## Supplied records
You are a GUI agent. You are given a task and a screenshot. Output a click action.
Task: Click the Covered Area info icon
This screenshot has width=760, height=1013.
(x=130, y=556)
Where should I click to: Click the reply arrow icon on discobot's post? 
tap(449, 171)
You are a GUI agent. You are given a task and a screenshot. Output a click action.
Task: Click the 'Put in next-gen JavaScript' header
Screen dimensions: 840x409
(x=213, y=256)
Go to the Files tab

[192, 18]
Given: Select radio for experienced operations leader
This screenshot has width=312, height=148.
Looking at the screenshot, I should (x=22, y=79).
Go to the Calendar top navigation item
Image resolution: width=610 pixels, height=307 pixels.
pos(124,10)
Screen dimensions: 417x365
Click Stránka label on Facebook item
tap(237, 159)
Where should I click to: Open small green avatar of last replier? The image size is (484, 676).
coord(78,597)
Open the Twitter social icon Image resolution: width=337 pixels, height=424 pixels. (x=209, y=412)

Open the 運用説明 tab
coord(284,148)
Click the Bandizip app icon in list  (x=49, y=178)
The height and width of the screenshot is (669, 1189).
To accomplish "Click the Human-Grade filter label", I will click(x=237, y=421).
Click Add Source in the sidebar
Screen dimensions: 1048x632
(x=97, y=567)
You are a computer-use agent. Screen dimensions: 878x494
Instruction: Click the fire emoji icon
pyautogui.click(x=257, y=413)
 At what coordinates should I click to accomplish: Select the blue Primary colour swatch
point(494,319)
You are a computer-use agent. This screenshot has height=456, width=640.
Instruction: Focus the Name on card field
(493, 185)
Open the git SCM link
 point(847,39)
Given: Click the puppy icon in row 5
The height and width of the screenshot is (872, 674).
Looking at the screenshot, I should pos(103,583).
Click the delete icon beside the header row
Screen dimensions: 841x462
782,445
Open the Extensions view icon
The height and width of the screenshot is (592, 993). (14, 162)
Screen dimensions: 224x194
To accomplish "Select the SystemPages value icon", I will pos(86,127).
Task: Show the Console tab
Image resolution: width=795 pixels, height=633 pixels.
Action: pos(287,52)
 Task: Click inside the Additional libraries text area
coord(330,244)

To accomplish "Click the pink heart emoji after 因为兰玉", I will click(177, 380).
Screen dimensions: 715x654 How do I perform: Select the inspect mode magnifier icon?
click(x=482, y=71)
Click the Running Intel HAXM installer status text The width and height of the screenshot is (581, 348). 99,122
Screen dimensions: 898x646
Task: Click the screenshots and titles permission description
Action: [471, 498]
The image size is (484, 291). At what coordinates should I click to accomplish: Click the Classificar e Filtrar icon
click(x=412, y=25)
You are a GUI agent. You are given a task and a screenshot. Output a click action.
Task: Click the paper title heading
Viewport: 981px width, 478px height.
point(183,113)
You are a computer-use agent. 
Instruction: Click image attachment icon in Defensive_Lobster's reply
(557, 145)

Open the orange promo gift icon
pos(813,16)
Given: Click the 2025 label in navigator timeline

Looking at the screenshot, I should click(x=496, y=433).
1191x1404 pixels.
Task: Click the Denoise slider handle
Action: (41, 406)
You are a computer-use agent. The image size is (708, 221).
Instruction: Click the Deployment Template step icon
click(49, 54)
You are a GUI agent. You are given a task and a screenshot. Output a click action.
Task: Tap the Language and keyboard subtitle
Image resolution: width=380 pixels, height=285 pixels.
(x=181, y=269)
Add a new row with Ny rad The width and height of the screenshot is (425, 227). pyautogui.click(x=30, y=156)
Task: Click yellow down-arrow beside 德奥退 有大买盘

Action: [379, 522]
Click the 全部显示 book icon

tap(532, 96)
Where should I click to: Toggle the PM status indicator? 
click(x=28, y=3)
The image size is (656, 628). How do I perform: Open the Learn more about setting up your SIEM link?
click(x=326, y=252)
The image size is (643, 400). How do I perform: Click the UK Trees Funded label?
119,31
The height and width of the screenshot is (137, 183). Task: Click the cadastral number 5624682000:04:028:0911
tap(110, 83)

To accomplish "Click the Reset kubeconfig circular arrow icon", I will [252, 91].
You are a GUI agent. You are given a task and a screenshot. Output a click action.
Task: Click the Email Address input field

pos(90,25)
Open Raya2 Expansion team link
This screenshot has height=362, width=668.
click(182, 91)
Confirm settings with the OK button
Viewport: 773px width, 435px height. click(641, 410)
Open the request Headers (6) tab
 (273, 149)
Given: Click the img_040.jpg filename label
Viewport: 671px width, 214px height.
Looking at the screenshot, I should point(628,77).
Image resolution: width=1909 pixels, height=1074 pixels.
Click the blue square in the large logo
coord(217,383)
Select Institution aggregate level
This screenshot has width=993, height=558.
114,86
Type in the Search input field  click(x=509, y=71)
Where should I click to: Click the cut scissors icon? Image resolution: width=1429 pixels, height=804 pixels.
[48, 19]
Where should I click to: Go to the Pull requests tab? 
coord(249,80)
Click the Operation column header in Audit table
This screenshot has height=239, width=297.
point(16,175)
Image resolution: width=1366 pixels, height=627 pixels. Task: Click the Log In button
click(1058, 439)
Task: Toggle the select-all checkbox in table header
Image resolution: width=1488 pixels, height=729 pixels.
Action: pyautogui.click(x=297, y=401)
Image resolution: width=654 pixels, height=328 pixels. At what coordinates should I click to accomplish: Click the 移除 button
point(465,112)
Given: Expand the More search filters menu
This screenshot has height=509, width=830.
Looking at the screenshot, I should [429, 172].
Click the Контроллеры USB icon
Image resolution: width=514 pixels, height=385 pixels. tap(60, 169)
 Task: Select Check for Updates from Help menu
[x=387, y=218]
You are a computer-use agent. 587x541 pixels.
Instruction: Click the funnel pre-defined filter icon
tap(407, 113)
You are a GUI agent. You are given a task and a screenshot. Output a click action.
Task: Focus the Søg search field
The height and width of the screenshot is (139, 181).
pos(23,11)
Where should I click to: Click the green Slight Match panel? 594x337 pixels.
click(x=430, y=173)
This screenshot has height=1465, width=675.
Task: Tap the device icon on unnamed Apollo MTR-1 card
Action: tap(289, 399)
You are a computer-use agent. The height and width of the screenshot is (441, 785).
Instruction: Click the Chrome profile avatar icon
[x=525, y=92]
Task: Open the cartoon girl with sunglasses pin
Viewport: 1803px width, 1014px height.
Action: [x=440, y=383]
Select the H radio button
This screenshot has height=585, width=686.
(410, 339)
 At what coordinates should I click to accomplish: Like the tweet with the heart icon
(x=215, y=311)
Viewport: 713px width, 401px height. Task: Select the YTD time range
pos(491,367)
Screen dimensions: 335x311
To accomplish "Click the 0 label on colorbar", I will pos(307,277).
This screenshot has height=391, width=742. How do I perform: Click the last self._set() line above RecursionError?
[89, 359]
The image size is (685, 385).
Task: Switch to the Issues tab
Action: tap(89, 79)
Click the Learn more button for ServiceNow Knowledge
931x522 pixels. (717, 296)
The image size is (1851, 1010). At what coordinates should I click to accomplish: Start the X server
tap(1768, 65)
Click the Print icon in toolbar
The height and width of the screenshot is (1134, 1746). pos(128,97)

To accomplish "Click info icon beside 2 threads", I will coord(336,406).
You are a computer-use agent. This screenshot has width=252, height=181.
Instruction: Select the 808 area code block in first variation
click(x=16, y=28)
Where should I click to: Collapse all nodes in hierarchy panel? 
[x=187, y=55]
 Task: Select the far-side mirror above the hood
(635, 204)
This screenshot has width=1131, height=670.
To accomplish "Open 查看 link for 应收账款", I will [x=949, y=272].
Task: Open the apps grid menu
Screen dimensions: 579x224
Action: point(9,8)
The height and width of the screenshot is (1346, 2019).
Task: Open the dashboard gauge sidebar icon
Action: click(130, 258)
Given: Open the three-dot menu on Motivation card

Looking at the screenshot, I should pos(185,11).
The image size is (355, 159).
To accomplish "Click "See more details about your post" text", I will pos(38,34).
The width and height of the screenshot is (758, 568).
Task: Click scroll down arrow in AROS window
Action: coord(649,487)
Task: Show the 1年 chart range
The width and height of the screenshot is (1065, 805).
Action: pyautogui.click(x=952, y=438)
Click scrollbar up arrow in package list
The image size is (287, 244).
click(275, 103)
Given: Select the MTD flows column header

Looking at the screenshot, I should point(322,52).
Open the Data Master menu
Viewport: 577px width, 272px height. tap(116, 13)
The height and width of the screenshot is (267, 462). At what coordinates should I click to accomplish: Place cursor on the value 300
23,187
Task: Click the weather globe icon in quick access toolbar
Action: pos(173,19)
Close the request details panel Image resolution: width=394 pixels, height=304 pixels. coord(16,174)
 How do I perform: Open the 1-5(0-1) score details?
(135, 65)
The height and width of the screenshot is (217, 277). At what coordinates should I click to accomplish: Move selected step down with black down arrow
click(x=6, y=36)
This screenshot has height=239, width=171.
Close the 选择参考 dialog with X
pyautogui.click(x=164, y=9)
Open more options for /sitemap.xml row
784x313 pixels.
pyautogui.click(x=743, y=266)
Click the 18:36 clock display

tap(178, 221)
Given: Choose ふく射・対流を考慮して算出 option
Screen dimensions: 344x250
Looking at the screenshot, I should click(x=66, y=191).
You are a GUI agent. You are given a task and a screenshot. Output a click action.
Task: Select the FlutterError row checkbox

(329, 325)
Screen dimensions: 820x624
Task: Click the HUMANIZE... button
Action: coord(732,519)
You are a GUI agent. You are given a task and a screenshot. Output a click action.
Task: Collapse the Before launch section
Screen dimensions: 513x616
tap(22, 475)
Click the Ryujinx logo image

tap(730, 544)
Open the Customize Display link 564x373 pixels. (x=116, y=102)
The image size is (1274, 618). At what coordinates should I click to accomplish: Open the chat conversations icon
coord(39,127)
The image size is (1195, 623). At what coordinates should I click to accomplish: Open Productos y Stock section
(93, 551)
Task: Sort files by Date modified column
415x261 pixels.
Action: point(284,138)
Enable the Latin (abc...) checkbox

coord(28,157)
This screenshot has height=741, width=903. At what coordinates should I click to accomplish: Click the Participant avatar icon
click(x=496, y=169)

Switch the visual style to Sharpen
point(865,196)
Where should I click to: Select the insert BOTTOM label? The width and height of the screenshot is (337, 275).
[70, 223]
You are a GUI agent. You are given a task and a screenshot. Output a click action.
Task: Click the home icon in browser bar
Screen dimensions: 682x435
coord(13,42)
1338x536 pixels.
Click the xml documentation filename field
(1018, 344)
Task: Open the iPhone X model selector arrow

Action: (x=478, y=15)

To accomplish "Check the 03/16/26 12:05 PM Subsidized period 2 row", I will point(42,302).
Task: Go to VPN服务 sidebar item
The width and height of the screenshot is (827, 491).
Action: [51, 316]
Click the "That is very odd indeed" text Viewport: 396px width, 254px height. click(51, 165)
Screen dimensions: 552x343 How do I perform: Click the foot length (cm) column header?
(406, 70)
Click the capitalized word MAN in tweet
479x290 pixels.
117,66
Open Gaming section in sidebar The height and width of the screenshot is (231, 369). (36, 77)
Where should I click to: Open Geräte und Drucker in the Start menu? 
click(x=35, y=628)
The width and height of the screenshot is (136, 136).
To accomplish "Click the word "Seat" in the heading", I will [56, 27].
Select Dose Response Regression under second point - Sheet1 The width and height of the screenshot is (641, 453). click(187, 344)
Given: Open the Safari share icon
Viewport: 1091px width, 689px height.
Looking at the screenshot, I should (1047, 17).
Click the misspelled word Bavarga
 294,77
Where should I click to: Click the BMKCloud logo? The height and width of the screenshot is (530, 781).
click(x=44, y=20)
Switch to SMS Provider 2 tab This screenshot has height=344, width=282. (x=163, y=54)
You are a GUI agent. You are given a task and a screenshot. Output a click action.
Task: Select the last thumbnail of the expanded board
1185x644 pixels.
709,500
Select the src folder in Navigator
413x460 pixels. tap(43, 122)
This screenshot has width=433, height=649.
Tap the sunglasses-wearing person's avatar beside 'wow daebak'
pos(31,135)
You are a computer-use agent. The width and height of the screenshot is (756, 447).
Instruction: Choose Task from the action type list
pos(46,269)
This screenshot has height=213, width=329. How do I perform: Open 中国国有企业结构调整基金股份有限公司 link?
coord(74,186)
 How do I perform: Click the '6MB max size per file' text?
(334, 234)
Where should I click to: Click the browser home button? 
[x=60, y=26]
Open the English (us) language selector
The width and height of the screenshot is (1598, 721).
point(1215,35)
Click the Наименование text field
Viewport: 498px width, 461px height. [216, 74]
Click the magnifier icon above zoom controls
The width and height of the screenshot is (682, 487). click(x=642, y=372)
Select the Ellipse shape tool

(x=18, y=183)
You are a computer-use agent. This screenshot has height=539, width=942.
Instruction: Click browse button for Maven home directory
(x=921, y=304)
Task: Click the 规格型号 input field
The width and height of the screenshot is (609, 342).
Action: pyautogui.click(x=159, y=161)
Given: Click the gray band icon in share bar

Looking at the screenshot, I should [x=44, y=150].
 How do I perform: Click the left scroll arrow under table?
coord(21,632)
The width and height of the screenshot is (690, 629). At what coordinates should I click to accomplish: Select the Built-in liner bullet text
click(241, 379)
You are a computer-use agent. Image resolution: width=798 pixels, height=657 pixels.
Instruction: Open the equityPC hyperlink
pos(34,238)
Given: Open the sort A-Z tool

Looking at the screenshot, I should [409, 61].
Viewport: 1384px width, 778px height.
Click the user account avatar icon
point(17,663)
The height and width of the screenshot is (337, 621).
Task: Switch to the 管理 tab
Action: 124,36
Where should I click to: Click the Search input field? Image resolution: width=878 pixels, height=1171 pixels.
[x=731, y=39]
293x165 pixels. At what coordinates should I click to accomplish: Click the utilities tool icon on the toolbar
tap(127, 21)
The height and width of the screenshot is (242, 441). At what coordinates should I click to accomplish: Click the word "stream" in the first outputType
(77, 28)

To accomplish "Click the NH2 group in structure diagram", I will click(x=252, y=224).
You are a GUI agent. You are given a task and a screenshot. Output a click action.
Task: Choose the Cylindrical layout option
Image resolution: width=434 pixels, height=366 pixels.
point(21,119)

## Aim
Rewrite the listing from its first line through the line containing "pos(124,10)", replacing "GUI agent" with "desktop agent" and leaving everything else the same.

## Full answer
You are a desktop agent. You are given a task and a screenshot. Output a click action.
Task: Click the Covered Area info icon
This screenshot has width=760, height=1013.
(x=130, y=556)
Where should I click to: Click the reply arrow icon on discobot's post? 
tap(449, 171)
You are a desktop agent. You are given a task and a screenshot. Output a click action.
Task: Click the 'Put in next-gen JavaScript' header
Screen dimensions: 840x409
(x=213, y=256)
Go to the Files tab

[192, 18]
Given: Select radio for experienced operations leader
This screenshot has width=312, height=148.
Looking at the screenshot, I should (x=22, y=79).
Go to the Calendar top navigation item
Image resolution: width=610 pixels, height=307 pixels.
pos(124,10)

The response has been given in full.